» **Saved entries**
*** Begin section ***
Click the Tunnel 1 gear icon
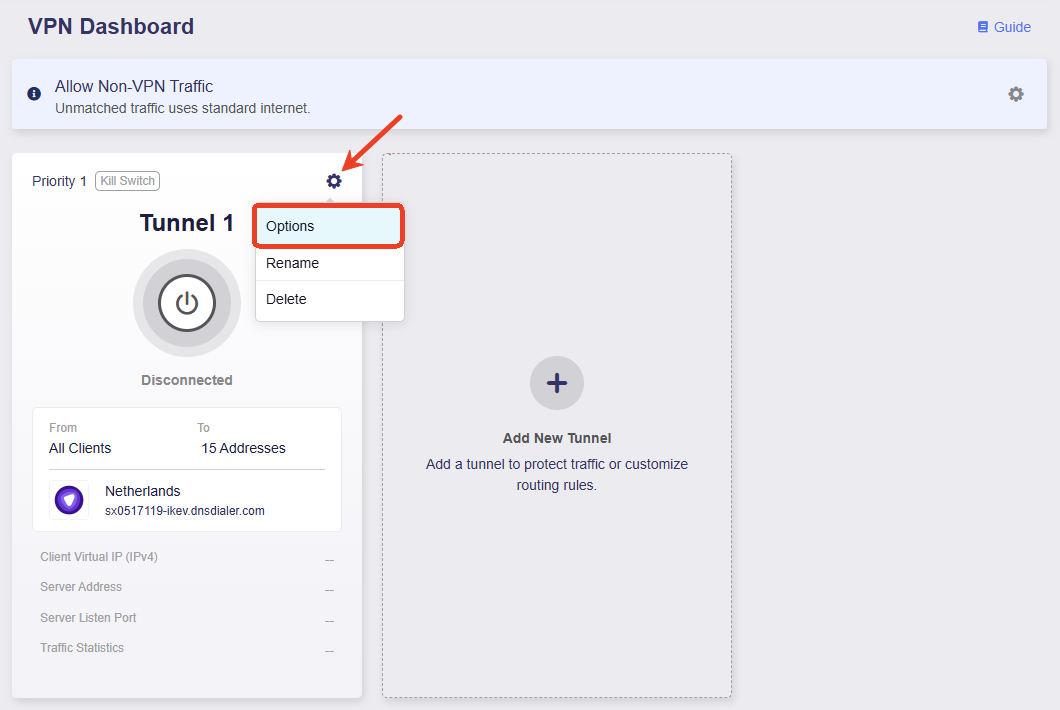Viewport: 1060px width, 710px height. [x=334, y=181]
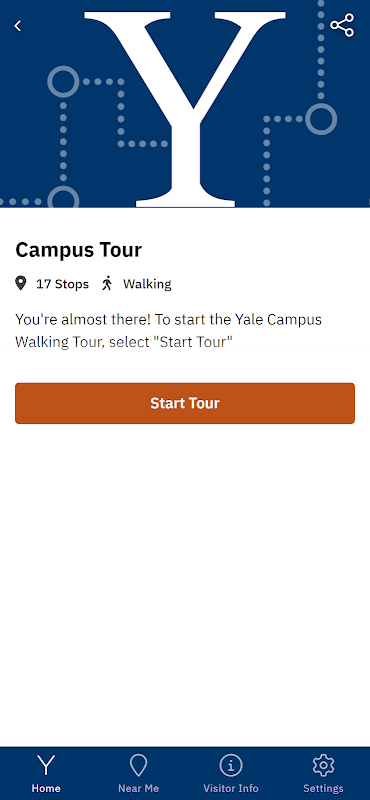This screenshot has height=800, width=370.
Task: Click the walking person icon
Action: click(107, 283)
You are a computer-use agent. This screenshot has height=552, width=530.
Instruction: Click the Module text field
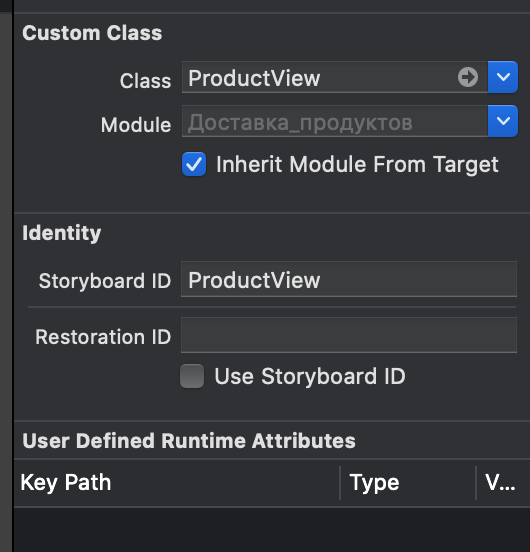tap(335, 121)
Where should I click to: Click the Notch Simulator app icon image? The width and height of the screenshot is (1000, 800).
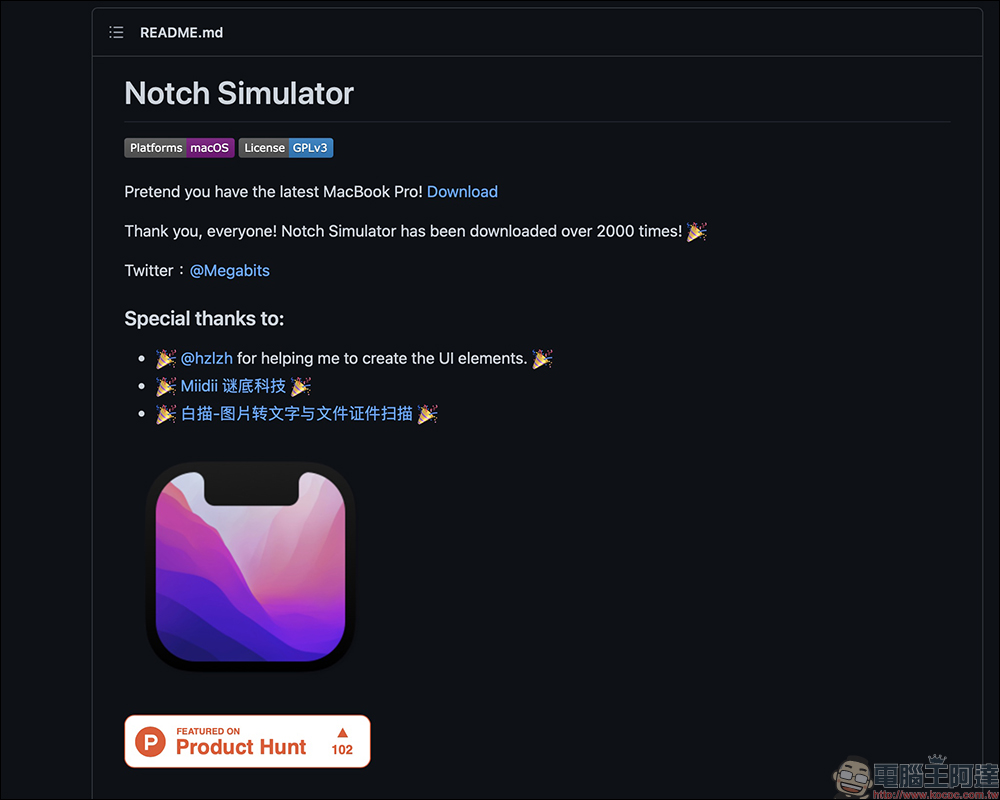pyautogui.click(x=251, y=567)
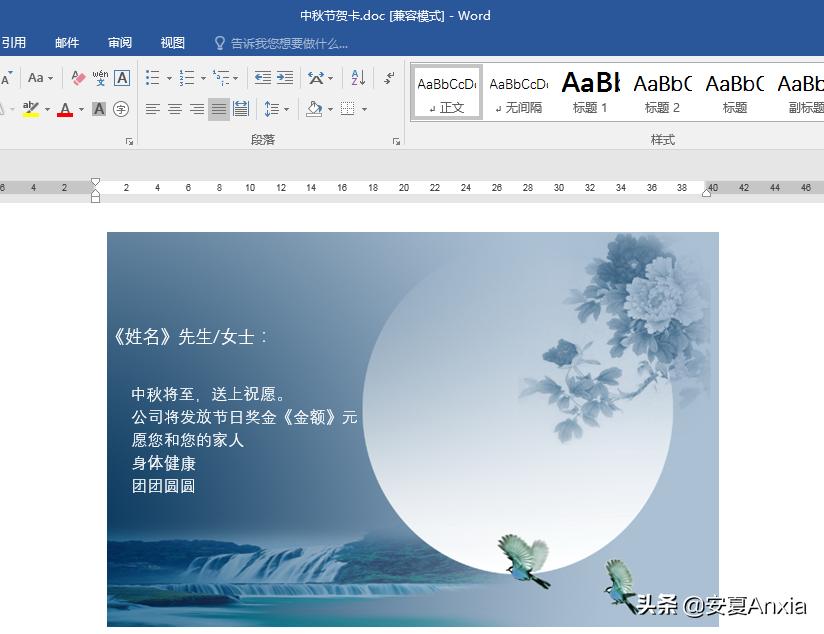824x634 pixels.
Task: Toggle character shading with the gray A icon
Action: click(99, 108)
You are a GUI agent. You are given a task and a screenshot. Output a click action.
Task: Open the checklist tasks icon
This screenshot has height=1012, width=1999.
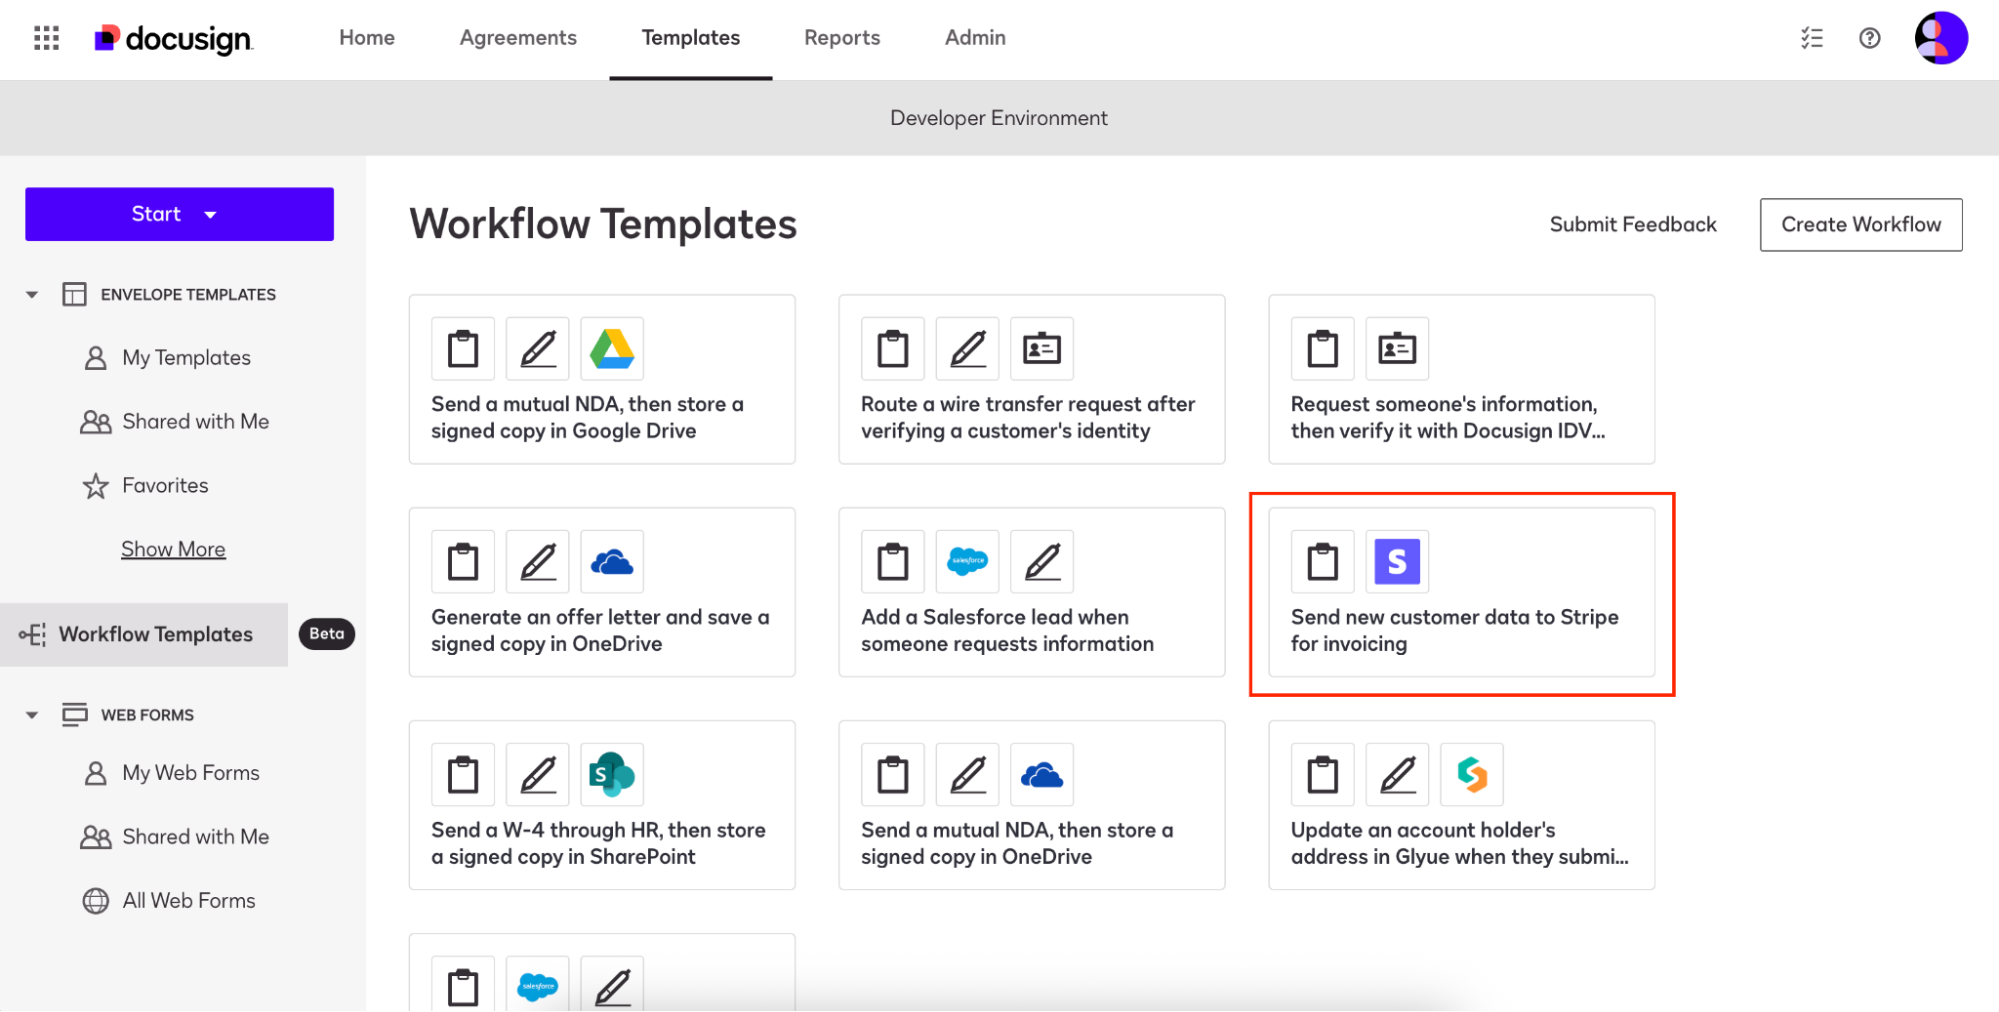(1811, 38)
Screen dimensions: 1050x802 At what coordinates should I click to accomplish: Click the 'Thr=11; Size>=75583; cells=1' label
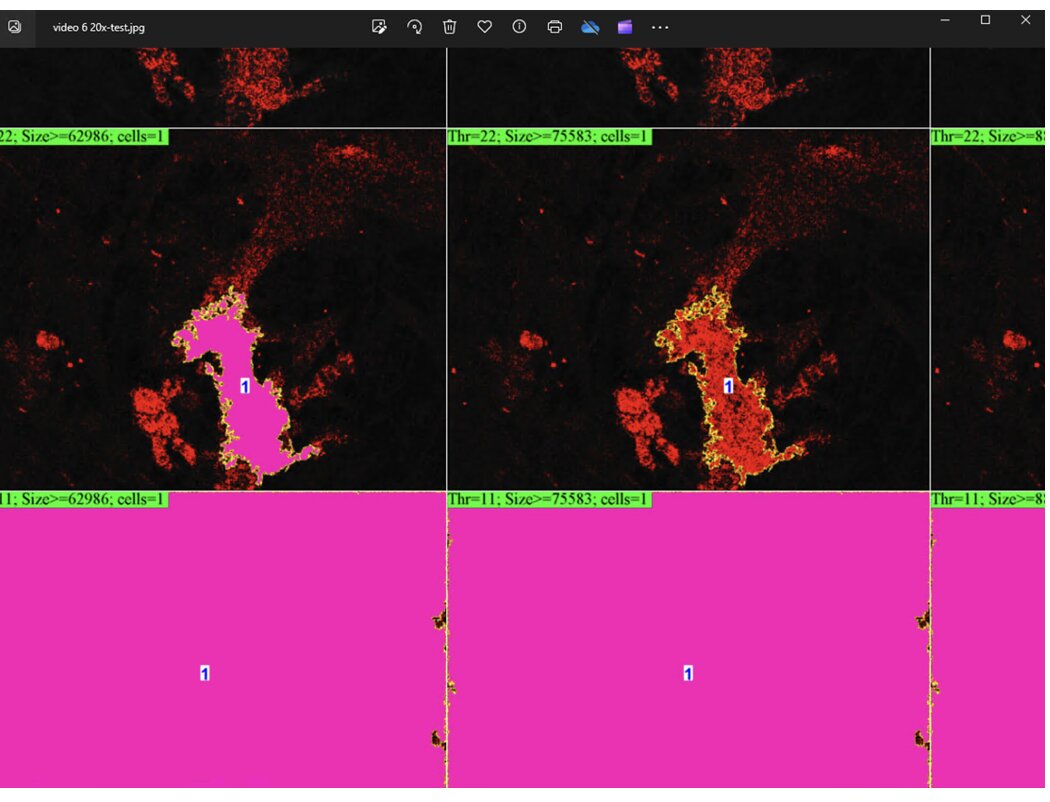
*** End section ***
» **Directions**
What is needed is each line of the entries that contains the word "agent".

» **Answer section**
You are a computer-use agent. This screenshot has height=552, width=530.
You are a GUI agent. You are given a task and a screenshot. Output a click action.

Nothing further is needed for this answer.